About the Recipe
The Jews of Spain share a love for meringue-cloud like magical confections we call ‘ashuplados’ in Ladino. When they migrated to Rhodes Island they added pine-scented chewy mastic from Chios which made them divinely addictive!
6 egg whites 101⁄2oz (300g) superfine (caster) sugar 2 crystals mastic, crushed with 1 tsp sugar 1 tsp vanilla extract
For the topping: 1⁄2 cup chopped pistachios 3⁄4 cup flaked almonds or 1⁄2 cup cocoa powder
Preheat the oven to 250°F (120°C). Line 2 baking trays with baking paper, sticking it firmly on the tray with a little meringue.
Put the egg whites in a clean bowl of a free-standing electric mixer fitted with a whisk attachment and beat until the whites double in volume and hold a slightly bent peak when you lift the whisk. Add half the sugar, a tablespoon at a time, incorporating each tablespoon completely before adding the next one. Tip in the remaining sugar and whisk until the whites are stiff and glossy.

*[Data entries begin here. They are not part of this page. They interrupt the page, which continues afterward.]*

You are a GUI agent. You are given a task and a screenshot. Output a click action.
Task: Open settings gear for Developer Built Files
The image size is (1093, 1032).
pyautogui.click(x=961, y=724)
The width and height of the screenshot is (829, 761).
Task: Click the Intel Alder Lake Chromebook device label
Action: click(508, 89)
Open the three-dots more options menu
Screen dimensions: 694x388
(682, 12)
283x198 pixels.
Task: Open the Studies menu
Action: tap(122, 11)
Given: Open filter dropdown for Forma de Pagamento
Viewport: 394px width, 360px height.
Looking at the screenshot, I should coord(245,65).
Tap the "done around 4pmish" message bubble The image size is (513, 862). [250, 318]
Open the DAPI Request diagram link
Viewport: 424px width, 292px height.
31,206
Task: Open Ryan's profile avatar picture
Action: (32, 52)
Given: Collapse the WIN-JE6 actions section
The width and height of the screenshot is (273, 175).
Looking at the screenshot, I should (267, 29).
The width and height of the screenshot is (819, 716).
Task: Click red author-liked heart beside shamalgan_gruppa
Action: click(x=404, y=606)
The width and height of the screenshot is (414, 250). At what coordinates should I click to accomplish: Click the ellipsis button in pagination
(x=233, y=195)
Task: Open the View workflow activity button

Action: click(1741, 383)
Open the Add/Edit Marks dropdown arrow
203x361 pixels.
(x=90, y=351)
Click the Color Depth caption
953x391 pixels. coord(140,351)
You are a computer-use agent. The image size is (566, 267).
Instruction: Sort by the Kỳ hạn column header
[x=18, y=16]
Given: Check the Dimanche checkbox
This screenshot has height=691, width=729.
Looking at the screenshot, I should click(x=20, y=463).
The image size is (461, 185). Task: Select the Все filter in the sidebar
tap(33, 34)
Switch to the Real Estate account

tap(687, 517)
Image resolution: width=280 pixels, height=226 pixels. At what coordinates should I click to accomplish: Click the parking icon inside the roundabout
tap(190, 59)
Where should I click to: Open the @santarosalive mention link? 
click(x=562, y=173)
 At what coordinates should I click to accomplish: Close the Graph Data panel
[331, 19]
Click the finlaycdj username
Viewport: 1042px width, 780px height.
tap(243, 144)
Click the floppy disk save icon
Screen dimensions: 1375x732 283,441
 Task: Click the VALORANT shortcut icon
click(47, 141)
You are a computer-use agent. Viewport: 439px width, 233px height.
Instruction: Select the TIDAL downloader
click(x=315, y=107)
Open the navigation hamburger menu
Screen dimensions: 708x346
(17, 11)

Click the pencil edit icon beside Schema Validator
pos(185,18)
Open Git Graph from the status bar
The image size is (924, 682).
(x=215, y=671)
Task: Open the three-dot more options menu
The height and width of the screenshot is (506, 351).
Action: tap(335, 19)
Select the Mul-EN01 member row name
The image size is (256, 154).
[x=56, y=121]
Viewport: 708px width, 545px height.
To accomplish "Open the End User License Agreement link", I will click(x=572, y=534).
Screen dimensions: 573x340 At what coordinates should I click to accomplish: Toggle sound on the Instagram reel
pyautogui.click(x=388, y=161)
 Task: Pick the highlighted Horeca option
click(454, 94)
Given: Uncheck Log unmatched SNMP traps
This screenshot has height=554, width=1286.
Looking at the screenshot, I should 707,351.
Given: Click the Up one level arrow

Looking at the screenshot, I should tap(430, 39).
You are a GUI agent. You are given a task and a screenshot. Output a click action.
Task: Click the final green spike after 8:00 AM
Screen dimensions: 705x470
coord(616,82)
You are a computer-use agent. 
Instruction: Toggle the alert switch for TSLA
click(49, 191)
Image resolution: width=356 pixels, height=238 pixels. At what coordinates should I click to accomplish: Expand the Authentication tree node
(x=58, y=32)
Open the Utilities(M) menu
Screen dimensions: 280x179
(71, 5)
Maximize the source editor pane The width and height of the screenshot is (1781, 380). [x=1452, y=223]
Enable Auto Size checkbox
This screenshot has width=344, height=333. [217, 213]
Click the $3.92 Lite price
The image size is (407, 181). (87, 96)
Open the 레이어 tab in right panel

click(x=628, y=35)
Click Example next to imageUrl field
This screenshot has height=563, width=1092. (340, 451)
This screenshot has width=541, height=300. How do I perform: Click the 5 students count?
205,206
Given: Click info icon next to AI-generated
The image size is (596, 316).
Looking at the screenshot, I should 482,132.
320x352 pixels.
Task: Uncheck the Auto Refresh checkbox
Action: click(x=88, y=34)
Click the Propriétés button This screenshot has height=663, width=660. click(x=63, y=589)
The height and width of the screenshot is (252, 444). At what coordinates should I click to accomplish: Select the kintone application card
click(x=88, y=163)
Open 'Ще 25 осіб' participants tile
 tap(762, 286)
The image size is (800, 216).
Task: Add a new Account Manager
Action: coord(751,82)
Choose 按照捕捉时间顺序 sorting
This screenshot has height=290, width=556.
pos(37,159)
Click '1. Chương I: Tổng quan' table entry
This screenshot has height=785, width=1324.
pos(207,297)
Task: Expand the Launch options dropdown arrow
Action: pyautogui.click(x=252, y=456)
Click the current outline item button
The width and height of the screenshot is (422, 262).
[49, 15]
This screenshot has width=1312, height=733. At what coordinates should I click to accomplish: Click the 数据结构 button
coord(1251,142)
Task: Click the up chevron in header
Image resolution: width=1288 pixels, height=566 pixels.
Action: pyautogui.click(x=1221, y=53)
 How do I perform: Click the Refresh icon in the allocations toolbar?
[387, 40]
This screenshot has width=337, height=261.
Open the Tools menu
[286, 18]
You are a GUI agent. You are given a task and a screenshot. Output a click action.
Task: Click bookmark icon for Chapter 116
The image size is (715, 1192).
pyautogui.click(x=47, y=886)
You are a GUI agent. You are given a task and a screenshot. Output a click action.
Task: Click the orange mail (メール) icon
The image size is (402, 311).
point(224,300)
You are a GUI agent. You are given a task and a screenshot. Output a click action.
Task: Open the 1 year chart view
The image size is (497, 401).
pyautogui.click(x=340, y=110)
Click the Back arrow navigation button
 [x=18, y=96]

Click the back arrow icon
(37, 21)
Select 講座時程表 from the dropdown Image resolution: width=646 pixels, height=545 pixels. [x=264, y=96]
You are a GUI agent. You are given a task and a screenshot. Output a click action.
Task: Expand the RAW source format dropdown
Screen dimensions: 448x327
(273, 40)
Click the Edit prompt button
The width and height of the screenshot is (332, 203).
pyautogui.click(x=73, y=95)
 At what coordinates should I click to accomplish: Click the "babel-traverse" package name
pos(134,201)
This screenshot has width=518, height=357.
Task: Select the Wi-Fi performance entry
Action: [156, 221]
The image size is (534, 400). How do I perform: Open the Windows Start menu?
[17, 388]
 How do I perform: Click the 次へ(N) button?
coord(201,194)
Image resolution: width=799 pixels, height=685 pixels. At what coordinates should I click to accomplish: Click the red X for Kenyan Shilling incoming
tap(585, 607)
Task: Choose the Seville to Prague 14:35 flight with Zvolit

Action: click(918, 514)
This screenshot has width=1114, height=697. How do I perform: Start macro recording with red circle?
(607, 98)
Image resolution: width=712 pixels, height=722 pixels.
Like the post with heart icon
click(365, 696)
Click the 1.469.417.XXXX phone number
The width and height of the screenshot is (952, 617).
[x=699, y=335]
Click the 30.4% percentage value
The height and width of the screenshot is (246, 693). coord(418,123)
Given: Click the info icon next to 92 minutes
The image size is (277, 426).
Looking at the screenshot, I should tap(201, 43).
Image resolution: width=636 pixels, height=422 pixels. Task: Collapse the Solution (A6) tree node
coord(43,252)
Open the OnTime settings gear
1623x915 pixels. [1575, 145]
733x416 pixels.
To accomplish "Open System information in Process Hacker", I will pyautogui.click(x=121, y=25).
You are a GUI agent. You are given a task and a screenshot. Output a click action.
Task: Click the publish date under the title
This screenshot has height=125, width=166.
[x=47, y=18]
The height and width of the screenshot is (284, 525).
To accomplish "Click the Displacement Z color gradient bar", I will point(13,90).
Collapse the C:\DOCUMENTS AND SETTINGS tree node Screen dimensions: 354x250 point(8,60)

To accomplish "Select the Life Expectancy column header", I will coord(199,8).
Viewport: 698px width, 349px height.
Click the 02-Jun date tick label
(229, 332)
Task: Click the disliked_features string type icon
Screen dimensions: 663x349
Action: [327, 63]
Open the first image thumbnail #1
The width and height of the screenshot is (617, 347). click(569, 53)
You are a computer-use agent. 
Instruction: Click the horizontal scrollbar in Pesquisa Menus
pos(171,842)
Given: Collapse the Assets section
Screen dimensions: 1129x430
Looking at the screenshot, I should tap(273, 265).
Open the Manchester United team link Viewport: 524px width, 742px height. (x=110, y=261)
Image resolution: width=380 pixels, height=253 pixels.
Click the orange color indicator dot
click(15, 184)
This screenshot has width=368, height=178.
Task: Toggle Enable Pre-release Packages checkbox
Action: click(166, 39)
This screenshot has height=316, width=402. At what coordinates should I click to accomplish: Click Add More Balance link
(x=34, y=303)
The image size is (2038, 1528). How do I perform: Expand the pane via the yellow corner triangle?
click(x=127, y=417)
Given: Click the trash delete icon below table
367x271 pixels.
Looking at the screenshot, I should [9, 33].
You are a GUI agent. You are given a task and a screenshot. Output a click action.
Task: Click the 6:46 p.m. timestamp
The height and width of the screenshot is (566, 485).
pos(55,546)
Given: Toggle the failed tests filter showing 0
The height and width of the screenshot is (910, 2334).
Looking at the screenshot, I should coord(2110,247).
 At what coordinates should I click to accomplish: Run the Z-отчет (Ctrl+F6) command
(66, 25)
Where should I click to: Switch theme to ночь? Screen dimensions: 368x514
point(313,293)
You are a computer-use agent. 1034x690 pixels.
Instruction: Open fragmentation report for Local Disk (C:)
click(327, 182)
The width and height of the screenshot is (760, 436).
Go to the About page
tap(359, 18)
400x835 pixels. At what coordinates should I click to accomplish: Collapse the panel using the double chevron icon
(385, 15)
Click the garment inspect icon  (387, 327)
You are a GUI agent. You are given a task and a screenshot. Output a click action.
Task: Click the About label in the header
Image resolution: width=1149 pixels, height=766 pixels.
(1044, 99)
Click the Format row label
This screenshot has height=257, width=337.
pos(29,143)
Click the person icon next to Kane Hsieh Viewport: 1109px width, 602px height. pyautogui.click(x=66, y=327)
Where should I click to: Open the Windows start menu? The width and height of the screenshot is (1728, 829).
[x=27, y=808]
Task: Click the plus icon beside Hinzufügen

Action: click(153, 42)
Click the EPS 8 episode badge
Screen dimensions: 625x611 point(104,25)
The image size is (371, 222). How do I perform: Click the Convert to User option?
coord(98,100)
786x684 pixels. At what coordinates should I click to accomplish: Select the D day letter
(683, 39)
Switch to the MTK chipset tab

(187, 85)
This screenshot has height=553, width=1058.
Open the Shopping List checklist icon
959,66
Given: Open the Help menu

Fold in the ground mastic and vanilla extract with a metal spoon.
Reduce the oven temperature to 225°F (110°C).
With two large metal spoons, take a big spoonful of the meringue mixture, the size of a small orange and scrape it off placing it onto the baking trays. Repeat spacing the meringues well apart. I like large individual spiky ones. Top with chopped pistachios, flaked almonds or sprinkle with cocoa powder when making for afternoon tea or leave plain if using as a dessert.
Bake for about 70 minutes or until they are crisp, depending on the size of the meringues. Check that the underside is firm to the touch and dry. Turn off the oven and allow the meringues to cool completely in the oven for 30 minutes or overnight as I do.